| Problem |
Change each "GUI agent" in the records below to "UI agent" and give all the lines again, leaving everything else untouched.

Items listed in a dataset
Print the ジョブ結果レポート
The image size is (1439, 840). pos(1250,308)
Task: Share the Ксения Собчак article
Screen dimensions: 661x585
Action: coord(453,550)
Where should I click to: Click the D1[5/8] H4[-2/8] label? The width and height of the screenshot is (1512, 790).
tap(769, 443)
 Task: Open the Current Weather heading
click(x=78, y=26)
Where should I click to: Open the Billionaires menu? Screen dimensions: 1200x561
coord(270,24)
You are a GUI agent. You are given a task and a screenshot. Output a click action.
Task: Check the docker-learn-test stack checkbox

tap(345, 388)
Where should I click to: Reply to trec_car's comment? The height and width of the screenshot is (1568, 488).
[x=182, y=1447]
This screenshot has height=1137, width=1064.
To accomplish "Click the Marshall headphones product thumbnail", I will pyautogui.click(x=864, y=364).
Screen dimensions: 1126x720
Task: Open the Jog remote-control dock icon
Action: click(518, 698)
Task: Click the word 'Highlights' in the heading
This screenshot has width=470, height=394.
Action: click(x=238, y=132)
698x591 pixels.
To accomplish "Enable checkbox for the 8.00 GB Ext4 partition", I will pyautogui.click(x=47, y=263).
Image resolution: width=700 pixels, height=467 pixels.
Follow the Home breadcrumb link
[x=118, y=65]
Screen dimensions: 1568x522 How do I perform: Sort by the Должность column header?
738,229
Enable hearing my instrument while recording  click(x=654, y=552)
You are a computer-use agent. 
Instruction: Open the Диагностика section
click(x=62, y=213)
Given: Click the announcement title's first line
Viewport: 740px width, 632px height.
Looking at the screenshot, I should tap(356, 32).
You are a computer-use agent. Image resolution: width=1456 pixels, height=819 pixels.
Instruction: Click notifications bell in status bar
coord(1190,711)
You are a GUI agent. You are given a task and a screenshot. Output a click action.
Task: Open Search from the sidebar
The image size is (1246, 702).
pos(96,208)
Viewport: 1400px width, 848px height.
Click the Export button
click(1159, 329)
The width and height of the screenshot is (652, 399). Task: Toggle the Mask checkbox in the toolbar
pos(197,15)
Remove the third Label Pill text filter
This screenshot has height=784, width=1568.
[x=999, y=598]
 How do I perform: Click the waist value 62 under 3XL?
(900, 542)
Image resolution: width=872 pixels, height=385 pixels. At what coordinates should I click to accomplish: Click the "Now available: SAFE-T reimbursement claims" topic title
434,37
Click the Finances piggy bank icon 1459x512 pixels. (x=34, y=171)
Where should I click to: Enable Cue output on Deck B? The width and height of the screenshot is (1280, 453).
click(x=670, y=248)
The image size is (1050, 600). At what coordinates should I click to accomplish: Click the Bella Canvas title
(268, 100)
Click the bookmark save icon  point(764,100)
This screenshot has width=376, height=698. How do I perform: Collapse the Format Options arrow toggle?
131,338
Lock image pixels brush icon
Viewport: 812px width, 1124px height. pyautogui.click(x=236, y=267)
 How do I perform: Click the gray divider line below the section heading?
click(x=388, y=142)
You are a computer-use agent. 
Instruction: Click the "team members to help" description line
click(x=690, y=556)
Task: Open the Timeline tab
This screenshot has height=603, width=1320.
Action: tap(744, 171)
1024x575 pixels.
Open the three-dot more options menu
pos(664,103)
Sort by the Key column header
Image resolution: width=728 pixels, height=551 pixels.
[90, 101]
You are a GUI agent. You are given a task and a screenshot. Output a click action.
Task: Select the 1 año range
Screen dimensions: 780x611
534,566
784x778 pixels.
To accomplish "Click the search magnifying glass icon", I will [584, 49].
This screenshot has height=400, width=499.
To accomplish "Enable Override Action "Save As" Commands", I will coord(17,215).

| Exercise solution |
Print the ジョブ結果レポート
The image size is (1439, 840). pos(1250,308)
Task: Share the Ксения Собчак article
Screen dimensions: 661x585
Action: coord(453,550)
Where should I click to: Click the D1[5/8] H4[-2/8] label? The width and height of the screenshot is (1512, 790).
tap(769, 443)
 Task: Open the Current Weather heading
click(x=78, y=26)
Where should I click to: Open the Billionaires menu? Screen dimensions: 1200x561
coord(270,24)
You are a UI agent. You are given a task and a screenshot. Output a click action.
Task: Check the docker-learn-test stack checkbox

tap(345, 388)
Where should I click to: Reply to trec_car's comment? The height and width of the screenshot is (1568, 488).
[x=182, y=1447]
This screenshot has height=1137, width=1064.
To accomplish "Click the Marshall headphones product thumbnail", I will pyautogui.click(x=864, y=364).
Screen dimensions: 1126x720
Task: Open the Jog remote-control dock icon
Action: click(518, 698)
Task: Click the word 'Highlights' in the heading
This screenshot has width=470, height=394.
Action: click(x=238, y=132)
698x591 pixels.
To accomplish "Enable checkbox for the 8.00 GB Ext4 partition", I will pyautogui.click(x=47, y=263).
Image resolution: width=700 pixels, height=467 pixels.
Follow the Home breadcrumb link
[x=118, y=65]
Screen dimensions: 1568x522 How do I perform: Sort by the Должность column header?
738,229
Enable hearing my instrument while recording  click(x=654, y=552)
You are a computer-use agent. 
Instruction: Open the Диагностика section
click(x=62, y=213)
Given: Click the announcement title's first line
Viewport: 740px width, 632px height.
Looking at the screenshot, I should tap(356, 32).
You are a computer-use agent. Image resolution: width=1456 pixels, height=819 pixels.
Instruction: Click notifications bell in status bar
coord(1190,711)
You are a UI agent. You are given a task and a screenshot. Output a click action.
Task: Open Search from the sidebar
The image size is (1246, 702).
pos(96,208)
Viewport: 1400px width, 848px height.
Click the Export button
click(1159, 329)
The width and height of the screenshot is (652, 399). Task: Toggle the Mask checkbox in the toolbar
pos(197,15)
Remove the third Label Pill text filter
This screenshot has height=784, width=1568.
[x=999, y=598]
 How do I perform: Click the waist value 62 under 3XL?
(900, 542)
Image resolution: width=872 pixels, height=385 pixels. At what coordinates should I click to accomplish: Click the "Now available: SAFE-T reimbursement claims" topic title
434,37
Click the Finances piggy bank icon 1459x512 pixels. (x=34, y=171)
Where should I click to: Enable Cue output on Deck B? The width and height of the screenshot is (1280, 453).
click(x=670, y=248)
The image size is (1050, 600). At what coordinates should I click to accomplish: Click the Bella Canvas title
(268, 100)
Click the bookmark save icon  point(764,100)
This screenshot has width=376, height=698. How do I perform: Collapse the Format Options arrow toggle?
131,338
Lock image pixels brush icon
Viewport: 812px width, 1124px height. pyautogui.click(x=236, y=267)
 How do I perform: Click the gray divider line below the section heading?
click(x=388, y=142)
You are a computer-use agent. 
Instruction: Click the "team members to help" description line
click(x=690, y=556)
Task: Open the Timeline tab
This screenshot has height=603, width=1320.
Action: tap(744, 171)
1024x575 pixels.
Open the three-dot more options menu
pos(664,103)
Sort by the Key column header
Image resolution: width=728 pixels, height=551 pixels.
[90, 101]
You are a UI agent. You are given a task and a screenshot. Output a click action.
Task: Select the 1 año range
Screen dimensions: 780x611
534,566
784x778 pixels.
To accomplish "Click the search magnifying glass icon", I will [584, 49].
This screenshot has height=400, width=499.
To accomplish "Enable Override Action "Save As" Commands", I will coord(17,215).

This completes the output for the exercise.